Exercise tasks:
1/ How many players does the author of the blog post on building DevOps teams say their teams usually have nowadays?
2/ Pick up the blog post on building DevOps teams after its final sentence and keep writing it.

Supplied text:
Hi, this is my first post on Matt’s blog. I’ve been an avid supporter of his blogging for a while and today got an invite to contribute. So here’s my post (created very quickly before he changes his mind).

My job has always been within an operations department of software product companies. I started at a small company as ‘everything’ support and slowly drifting towards a specialisation in the more recently branded DevOp’sy areas as I made my way through various acquisitions and mergers. Over the past couple of years I’ve found myself building DevOps teams. During that time I’ve discovered some of the things that work and almost everything that doesn’t work (or it feels like that :) ).

Some of the things that have worked..   (for me anyway)

Obviously these are going to be quite subjective and I doubt they will work for everyone. I’ll focus mostly on what I think are the key ingredients of a successful team. Maybe some people will find it interesting. Bare in mind that this only really applies to an operations team that supports a Cloud service.

I’m not a big football fan but I can draw some parallels between football managers and DevOps teams. You don’t see Arsenal winning and losing games based on their process redesigns. I may be simplifying, and I’m sure tactics plays a large part, but I believe you get quite a bit more out of a team when you have excellent players. Players who excel in different areas. My teams tend to be 5 – 7 players nowadays and between all of us we need to cover a few areas.

The first is product knowledge.. If you have a product guru in your team then you’ve got a productivity catalyst. So many aspects of our work involves investigating whether issues are product vs config and whether we can improve things from an operational perspective that will result in the product running better. The most recent team has a Product Architect and he’s awesome. He’s on the cutting edge of ideas for the product, for Amazon AWS and for all of the supporting technologies. Having a dedicated resource to do all of this in the background is great – it means that when we automate his prototypes and release them we get the maximum benefit. Recent examples include our Public API work and the work being done on our Amazon architecture to improve speed (CDN’s etc).

Recorded data:
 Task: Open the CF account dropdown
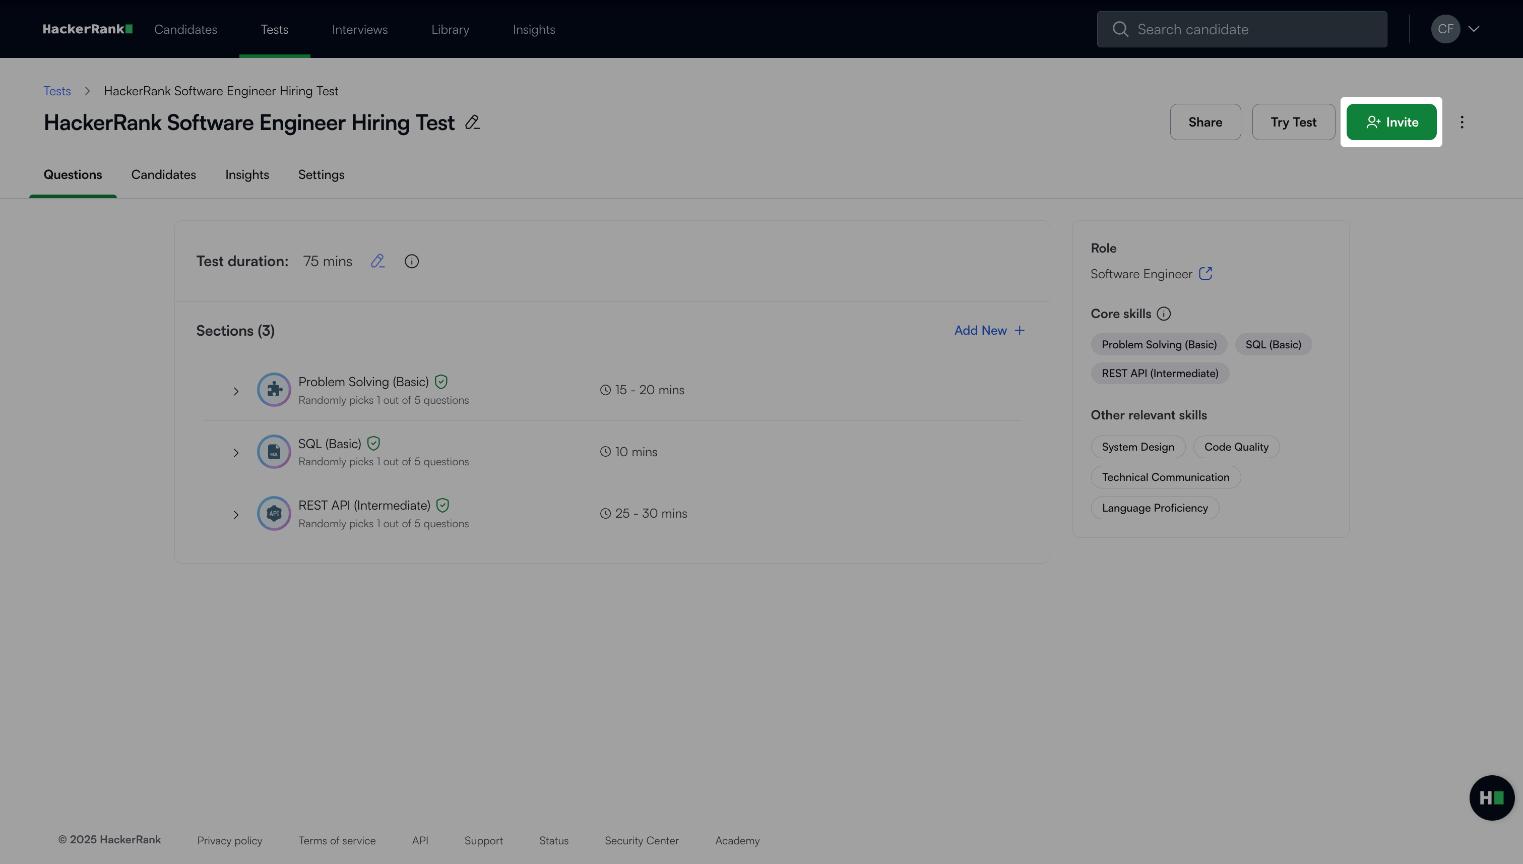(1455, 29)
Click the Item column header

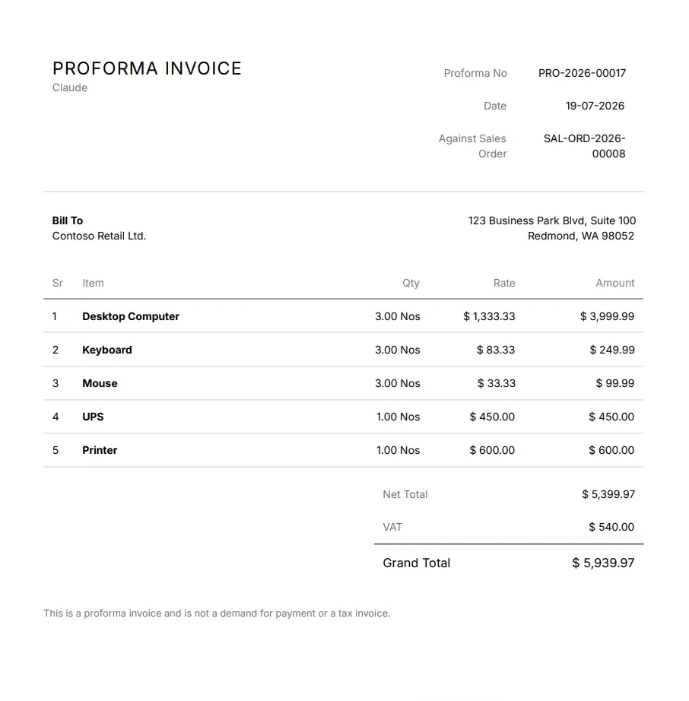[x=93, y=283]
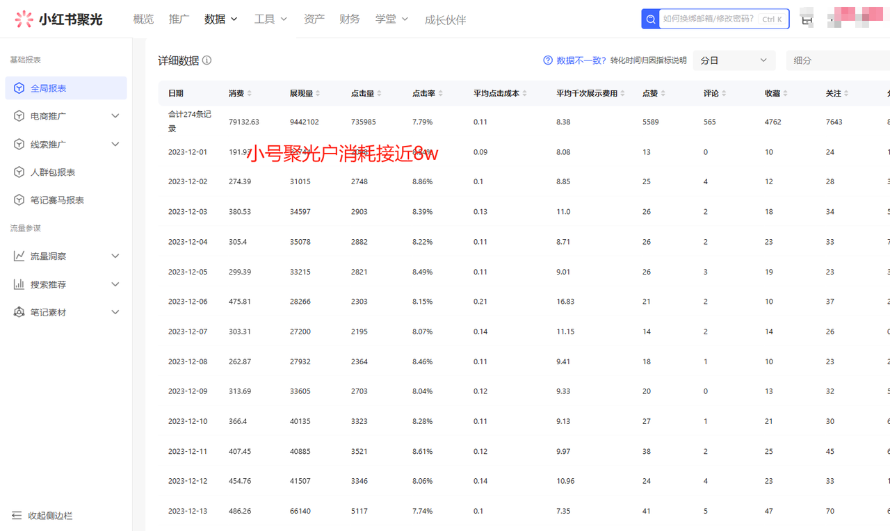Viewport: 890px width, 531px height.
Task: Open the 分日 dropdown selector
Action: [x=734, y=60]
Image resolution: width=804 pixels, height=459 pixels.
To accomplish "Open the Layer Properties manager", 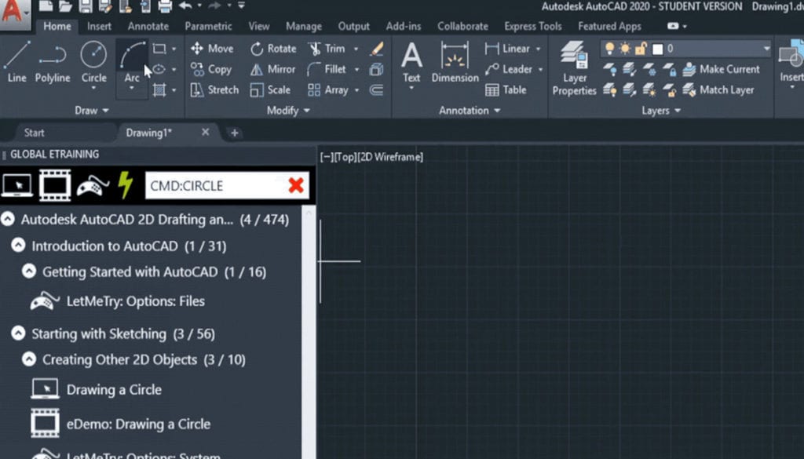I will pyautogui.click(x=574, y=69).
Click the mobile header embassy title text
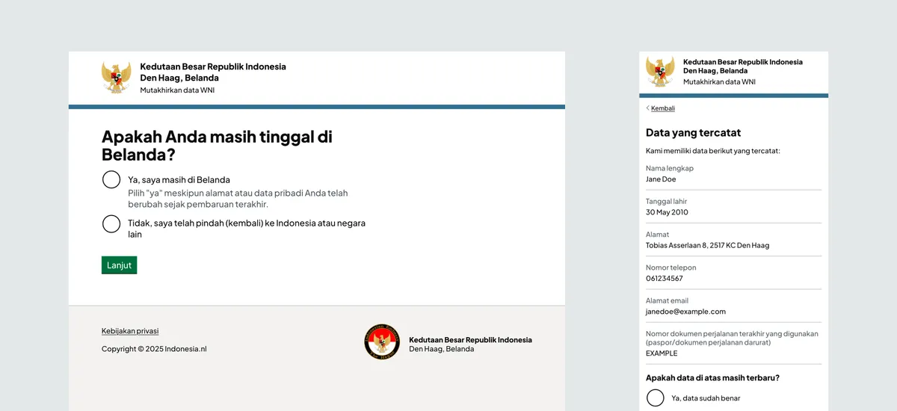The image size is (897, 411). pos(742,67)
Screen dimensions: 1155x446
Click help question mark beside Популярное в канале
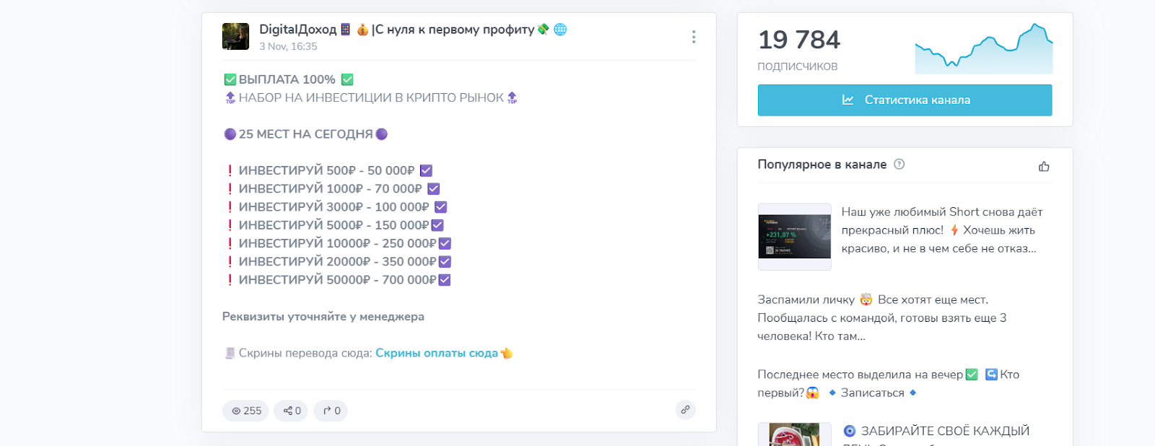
...
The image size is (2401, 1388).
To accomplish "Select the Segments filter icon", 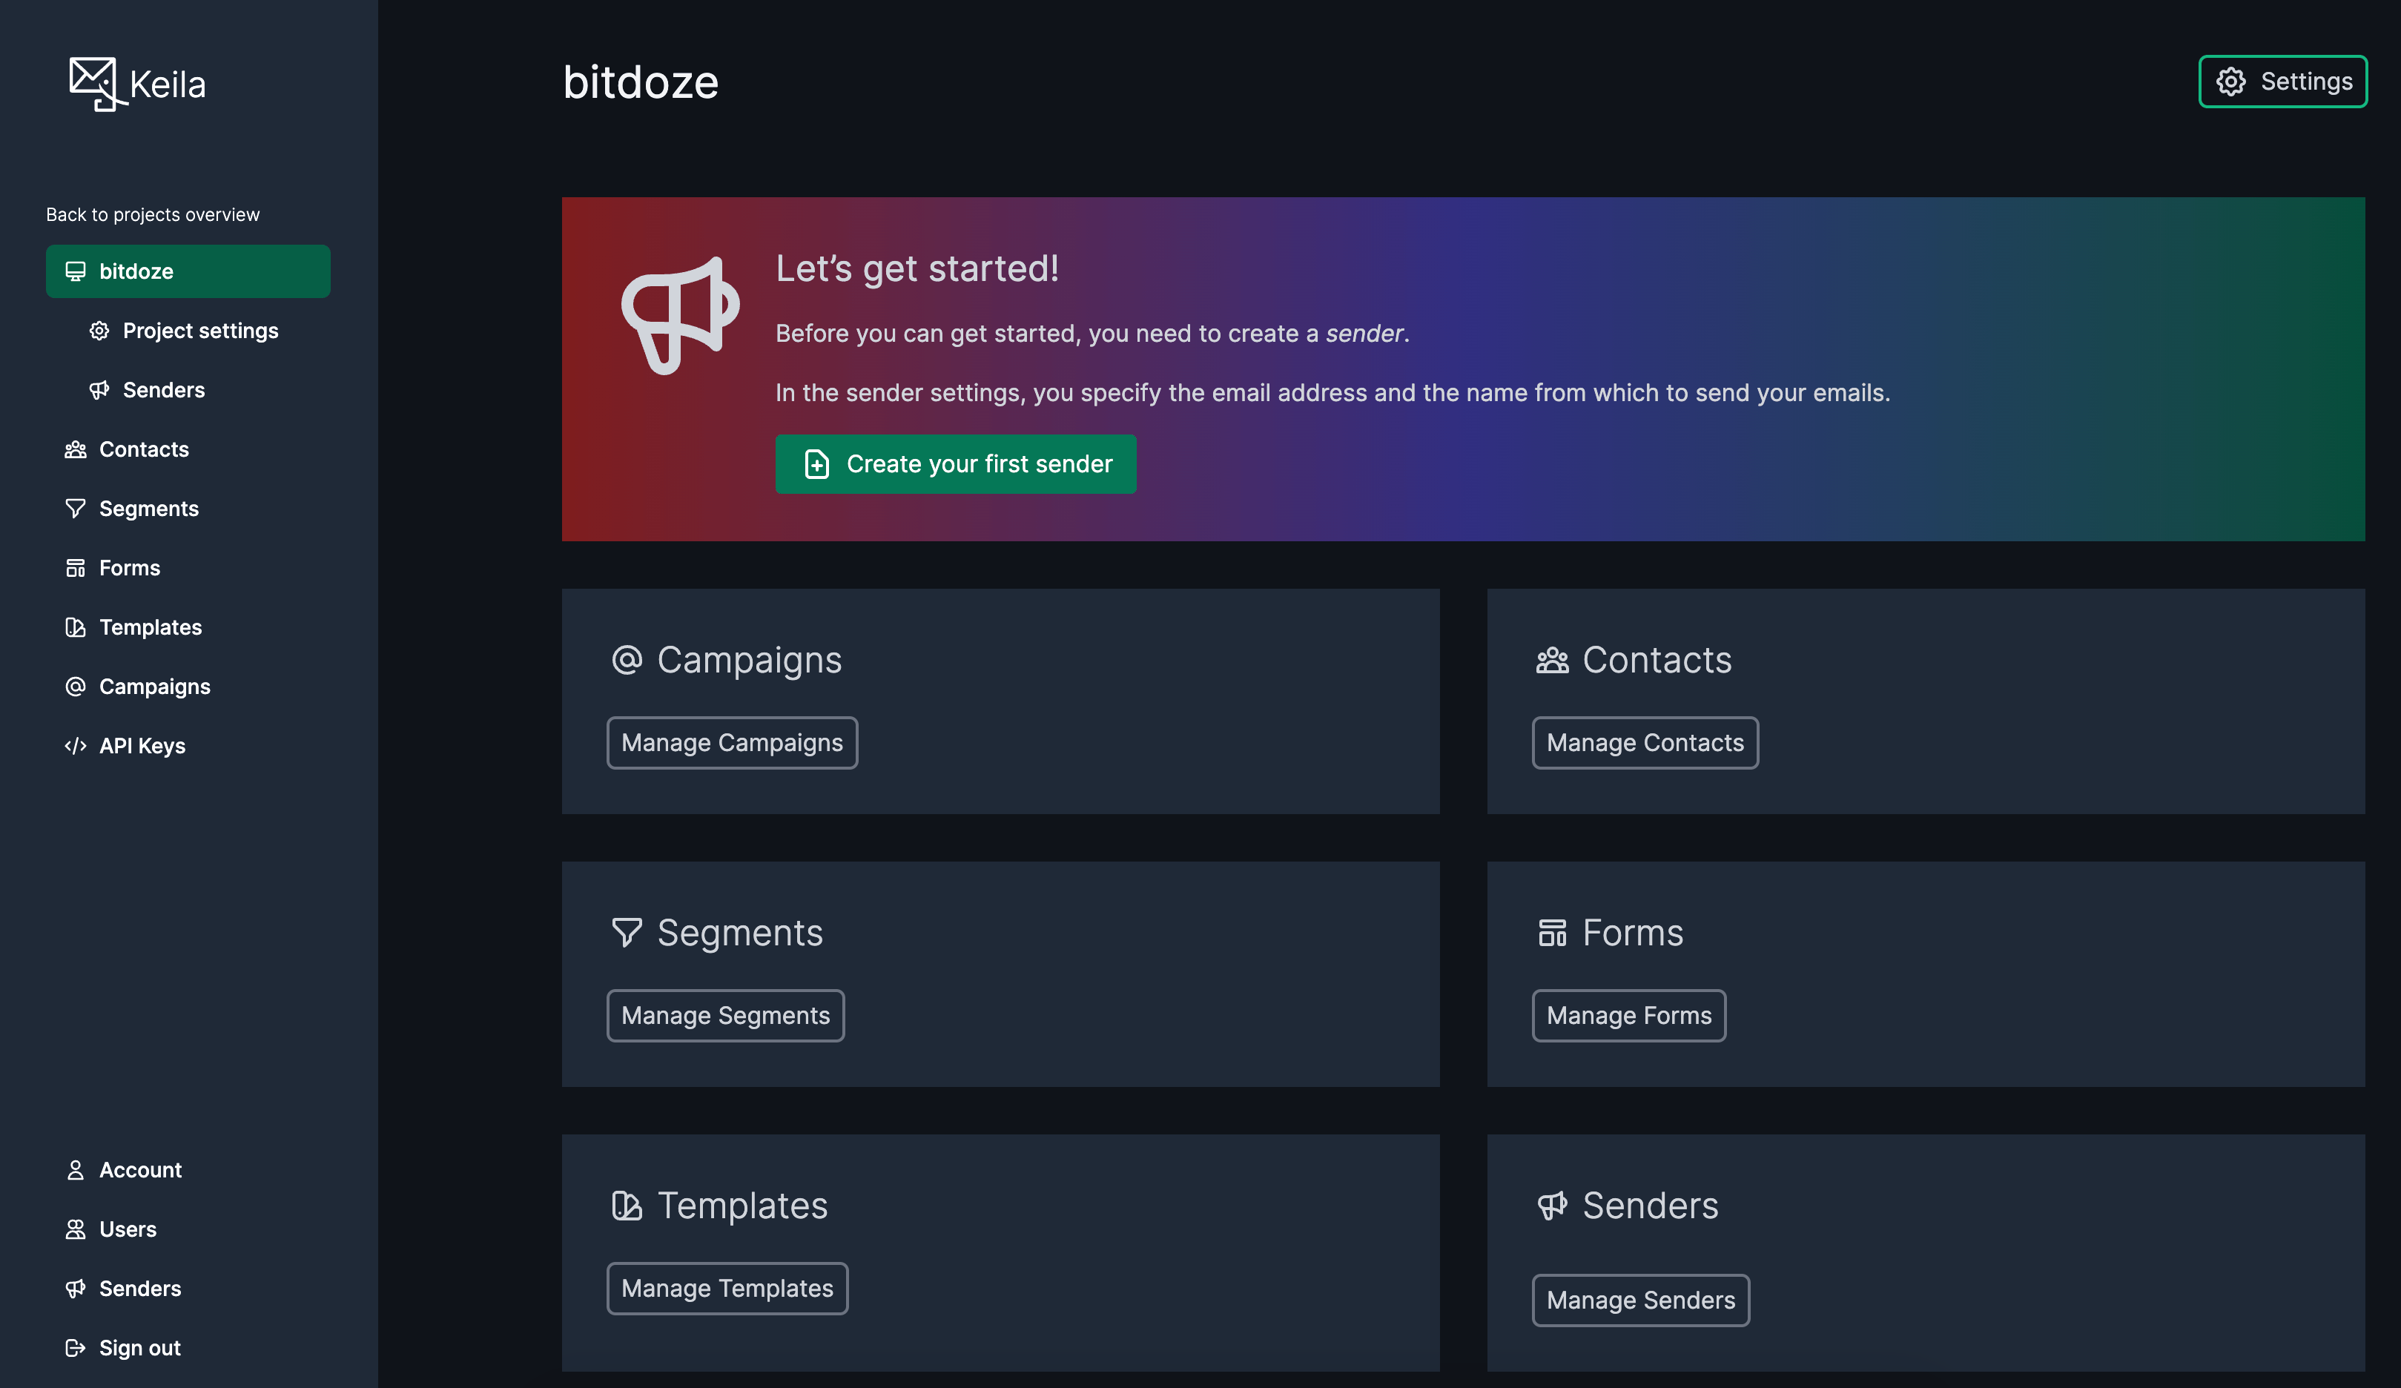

Outputs:
1/ Five to seven.

2/
The second role I’ve always tried to fill is an engineer (at least one person, preferably two). Get the most senior developer(s) that you can, who knows the language of the product and build system of the product that you are supporting. You can now write the high level instrumentation that every DevOps teams need – as is true with any automation project. There is only ever so far you can go with Bash (I tend to take things beyond where they are supposed to be with Bash as it is). Ultimately having a senior developer or two buys you a massive amount of flexibility. Need a web service for something like externalised Puppet variables?.. you can write your own. Backup scripts not fast enough?.. a senior developer will make those scripts look very feeble in comparison when rewritten in their preferred language and multithreaded. I’m careful about not reinventing the wheel and will usually go off and clone something from Github before starting from scratch myself. But having some people who can write stuff from scratch is a major advantage. One caveat I would say for this role – hire from outside. Developers usually end up getting pulled back to work on stuff they did at the company at some stage. If you can, hire a new person and liven things up. Obviously tell the engineering teams that the hire(s) are for instrumentation in case they get worried that you want to start adding buttons to the product :)

Lastly, the sysadmins. I’d actually consider myself one of these at heart. Getting a good sysadmin can be tricky. It’s not uncommon to read 100 CV’s before finding someone even remotely eligible.  For a DevOps team you need a reasonably rare mix of skills.. people who know linux inside out, who can script and get excited by the latest batch of tools, and nowadays you need to throw Puppet / Chef into the mix. I have a couple of these currently and consider myself extremely blessed. Everything that we do is checked into source control (we use AWS as our data center) and this buys us a lot of things.. like the ability to automate everything, reduce costs by deleting and recreating at whim and disaster recovery. However, you pay for those things buy hiring really good people.. which is a cost saving in the long run once the cost saving benefits of the team start to show.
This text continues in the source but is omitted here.